What is Phenytoin?

Angela Crout-Mitchell

The most common uses for phenytoin is to control and prevent seizures in cases of epilepsy, and to prevent seizures during and following surgery on the brain and nervous system. This medication is classified as an anti-convulsant, and works by decreasing electrical activity in the brain known to produce seizure activity. It is available in several forms and doses including tablet, chewable tablets, and liquid designed for very young patients. To successfully treat seizures, doctors typically begin patients on a low dose to build up the medication in the system, later adding additional doses as needed. Like many other medications of this type, some people experience adverse reactions and are unable to use this drug effectively.

If phenytoin is not effective, it's often mixed with other drugs as part of a drug cocktail.
If phenytoin is not effective, it's often mixed with other drugs as part of a drug cocktail.

As an anti-epileptic drug, phenytoin is used for patients of all ages and stages of epilepsy severity.

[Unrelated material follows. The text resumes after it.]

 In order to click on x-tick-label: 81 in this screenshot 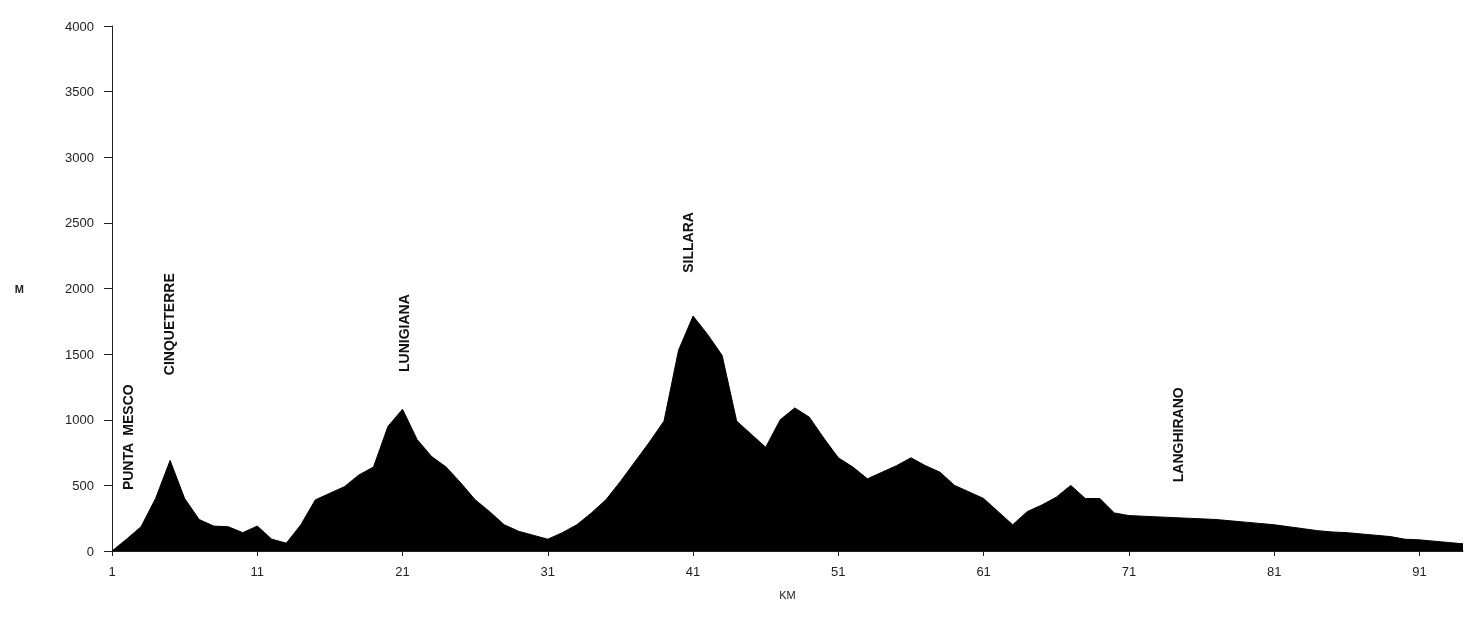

If the patient is not responding to phenytoin when taken on its own, it may be used with other medications in what is known as a drug cocktail. It is not unusual for epilepsy patients to need specialized treatment, as this condition varies dramatically from patient to patient. This drug is also effective in reducing the likelihood of seizures due to brain or nervous system surgery because it limits the brain's electrical impulses. Heart patients also use phenytoin to control irregular heartbeats.

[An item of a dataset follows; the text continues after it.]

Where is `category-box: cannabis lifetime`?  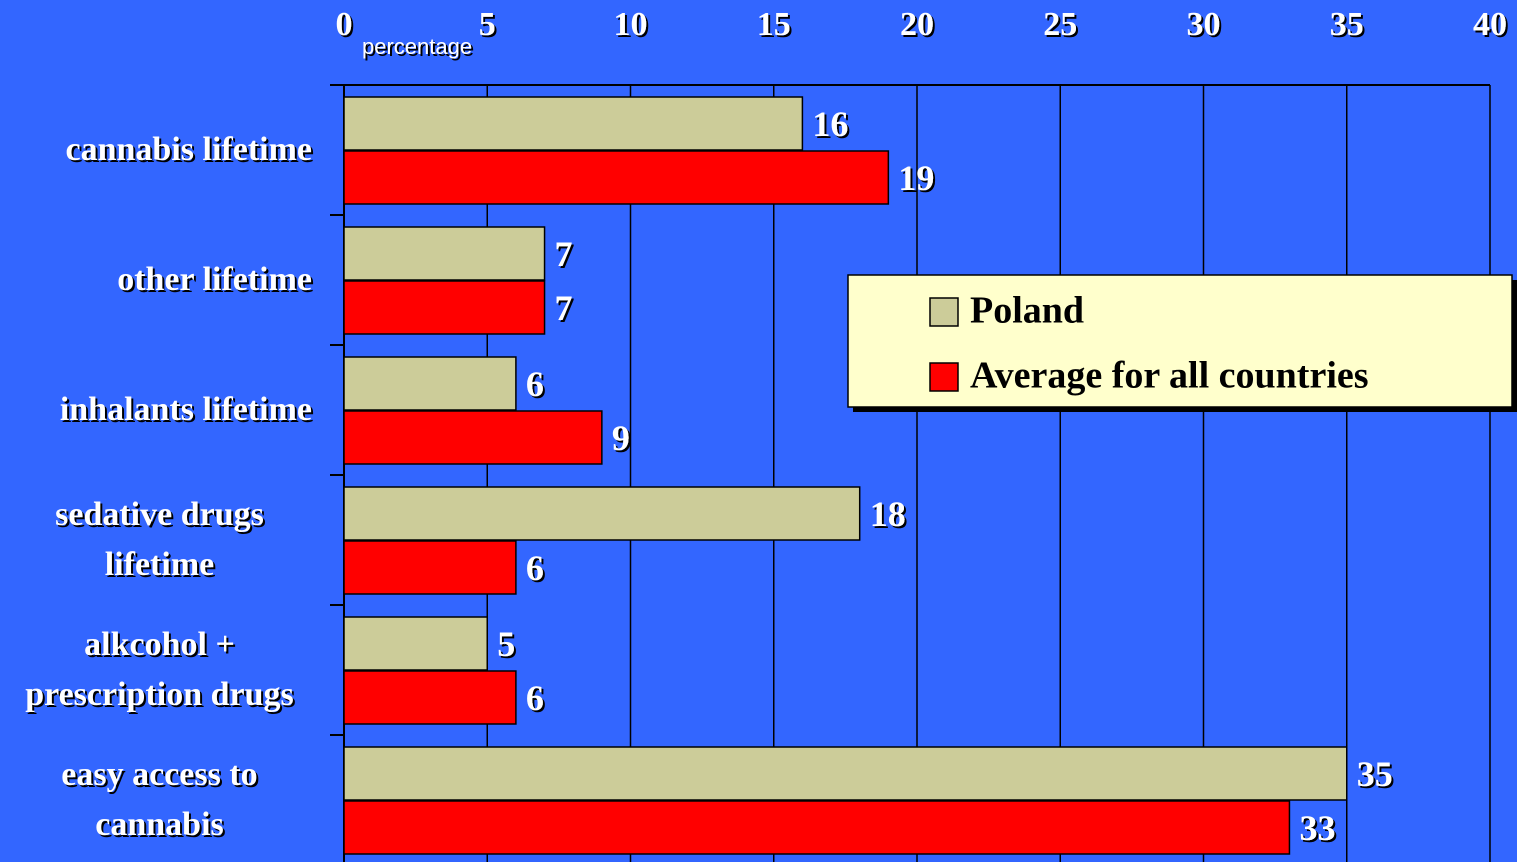 category-box: cannabis lifetime is located at coordinates (156, 150).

Phenytoin is offered in a variety of forms designed to meet the needs of the various types and ages of the patients for whom it is prescribed. The extended release capsule form is ideal for adults, and is usually intended to be taken between one and four times a day. Chewable tablets are usually prescribed for children or adults who have a hard time swallowing whole pills, and is administered on an average of three times per day. The suspension liquid form is often given to babies and very young children, and is given two to three time daily. Regardless of the type of phenytoin prescribed, it is crucial for the patient to take the recommended doses at the same time every day for maximum benefit.

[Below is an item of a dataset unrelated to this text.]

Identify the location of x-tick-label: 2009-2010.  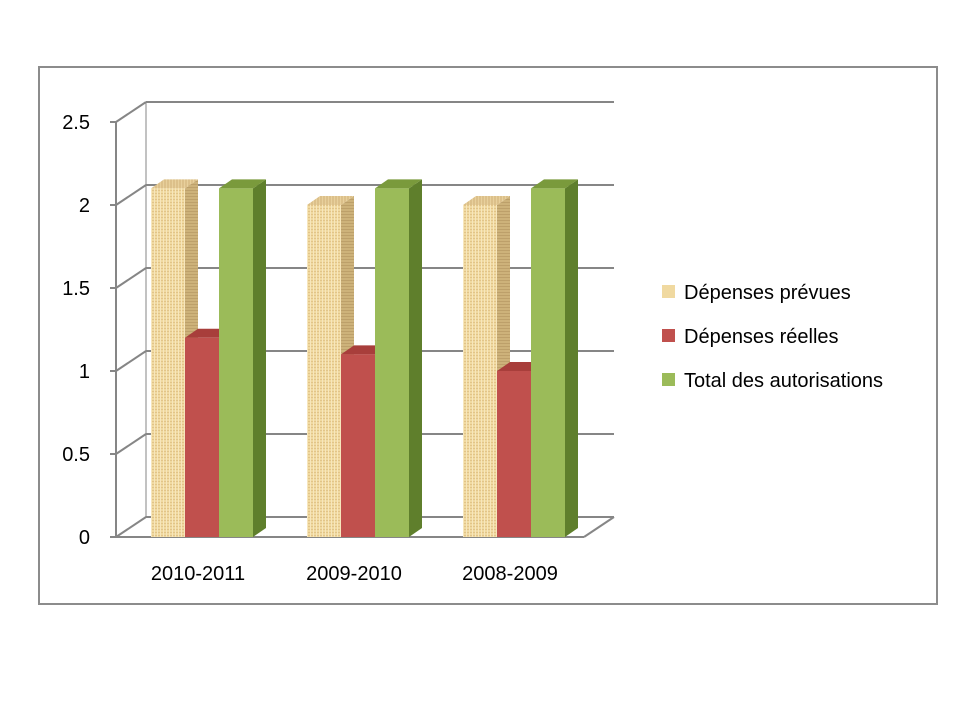
(354, 574).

There is a possibility the patient may experience side effects while taking phenytoin. Some are minor and can be ignored, while others should be reported to the doctor as soon as possible. Experts suggest seeking medical attention if the patient experiences confusion, slowed thinking, and slurred speech. Dizziness and severe headache are causes for concern as well. If these symptoms appear, the patient will likely be weaned from the medication and other drug options will be explored.